Hedge Funds: A Positive Perspective on 2018

Investors began 2018 with a cautiously optimistic view, duly supported by 2017’s positive returns, which paralleled the market rally. Hedge fund managers, broadly speaking, shared this hopeful vision and looked forward to improved performance and enhanced fundraising opportunities in 2018.

A Look Back

The year 2018 opened with a robust January HFR asset weighted composite index score of 2.74 percent, but by the end of the first quarter, negative gains in February and March had whittled that down to a meager 0.48 percent gain. Worth noting, is the fact that the Dow Jones Industrial Average (DJIA) fell 2.49 percent in the same period, allowing hedge fund investors to continue to hold their heads high.

2018’s second quarter continued to be marred by losses in April and June of -0.05 and -0.14 percent respectively. May, 2018 turned in a positive result of 0.65 percent, bringing overall second quarter gains to 0.65 percent, which translated into first half gains of 1.23 percent.

Meanwhile, the DJIA turned positive in Q2, gaining 0.7 percent. However, first half gains for the DJIA were deeply into negative territory at -1.8 percent, once again providing cover for those investors so bold as to allocate to hedge funds.

Quarter 3 was an overall positive one for hedge funds, with positive gains posted in July and in August of 0.18 and 0.48 percent respectively. However, October slipped into negative territory, falling -0.05 percent. Nonetheless, overall Q3 gains stood at 0.61 percent and, year-to-date, the HFR asset weighted composite index had achieved 1.68 percent.

Concurrently, the DJIA rocketed, resulting in year-to-date gains of 7.03 percent through the end of September, 2018, which left hedge fund investors scratching their heads.

The story of Q4 is very similar to Q3, with October and November gains in dark territory, at -2.71 and -0.41 percent, respectively. Through November, 2018, year to date gains were negative, albeit narrowly at -0.06 percent. HFR has not published its December data at the time of this writing, but it is unlikely that hedge fund year-to-date losses will exceed those of the DJIA or the S&P 500.

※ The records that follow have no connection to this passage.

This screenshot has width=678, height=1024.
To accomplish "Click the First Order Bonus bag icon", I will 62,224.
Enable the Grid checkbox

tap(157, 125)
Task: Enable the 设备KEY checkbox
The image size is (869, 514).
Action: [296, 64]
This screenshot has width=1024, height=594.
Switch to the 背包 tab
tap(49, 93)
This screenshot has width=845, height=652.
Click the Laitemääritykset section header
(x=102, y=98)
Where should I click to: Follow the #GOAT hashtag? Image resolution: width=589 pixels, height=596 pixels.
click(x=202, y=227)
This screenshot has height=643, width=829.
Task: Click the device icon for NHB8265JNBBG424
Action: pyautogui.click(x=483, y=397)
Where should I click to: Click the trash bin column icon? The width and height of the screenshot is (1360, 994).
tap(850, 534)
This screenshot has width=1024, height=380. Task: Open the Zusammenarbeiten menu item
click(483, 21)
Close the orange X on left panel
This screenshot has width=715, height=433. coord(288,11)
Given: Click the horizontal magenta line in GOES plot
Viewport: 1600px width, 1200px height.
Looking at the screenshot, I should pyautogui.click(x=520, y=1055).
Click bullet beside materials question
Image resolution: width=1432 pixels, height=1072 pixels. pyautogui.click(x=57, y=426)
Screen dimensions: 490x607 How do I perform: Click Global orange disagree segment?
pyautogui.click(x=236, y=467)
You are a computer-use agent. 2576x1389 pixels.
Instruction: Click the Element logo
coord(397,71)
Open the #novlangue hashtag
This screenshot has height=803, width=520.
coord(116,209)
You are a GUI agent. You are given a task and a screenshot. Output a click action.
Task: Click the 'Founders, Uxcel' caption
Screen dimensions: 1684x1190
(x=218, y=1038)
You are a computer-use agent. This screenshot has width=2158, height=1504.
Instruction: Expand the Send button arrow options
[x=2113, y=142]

For the DJIA, Q4 was nothing short of a debacle, with year-to-date gains plummeting by -5.63 percent.

Other Noteworthy Data

2018 was marked by a 38 percent decrease in the number of hedge fund firms pursing an equity strategy, falling from 48 percent of firms in 2017 to 30 percent of firms in 2018. Although the equity strategy remains the most popular, at 30 percent, credit strategies are nipping at their heels, rising to 29 percent of hedge fund firm strategies.

Hedge fund fees continue to retreat, with 83 percent of hedge fund firms charging a management fee of less than 2 percent. Just 13 percent of hedge fund firms charged a 2 percent management fee in 2018, and only 4 percent of hedge fund firms charged management fees in excess of 2 percent.

What about Hedge Fund Jobs?

Predictably, hedge fund job seekers will see significant negative press on the hedge fund industry’s performance in 2018—don’t allow this to dissuade you from your goals. After all, the S&P 500 was down -6.24 percent, year ending 2018, a benchmark that hedge funds will no doubt beat by a significant margin. The hedge fund industry continues to play a significant role in the U.S. economy and we fully expect job prospects will mirror that significance.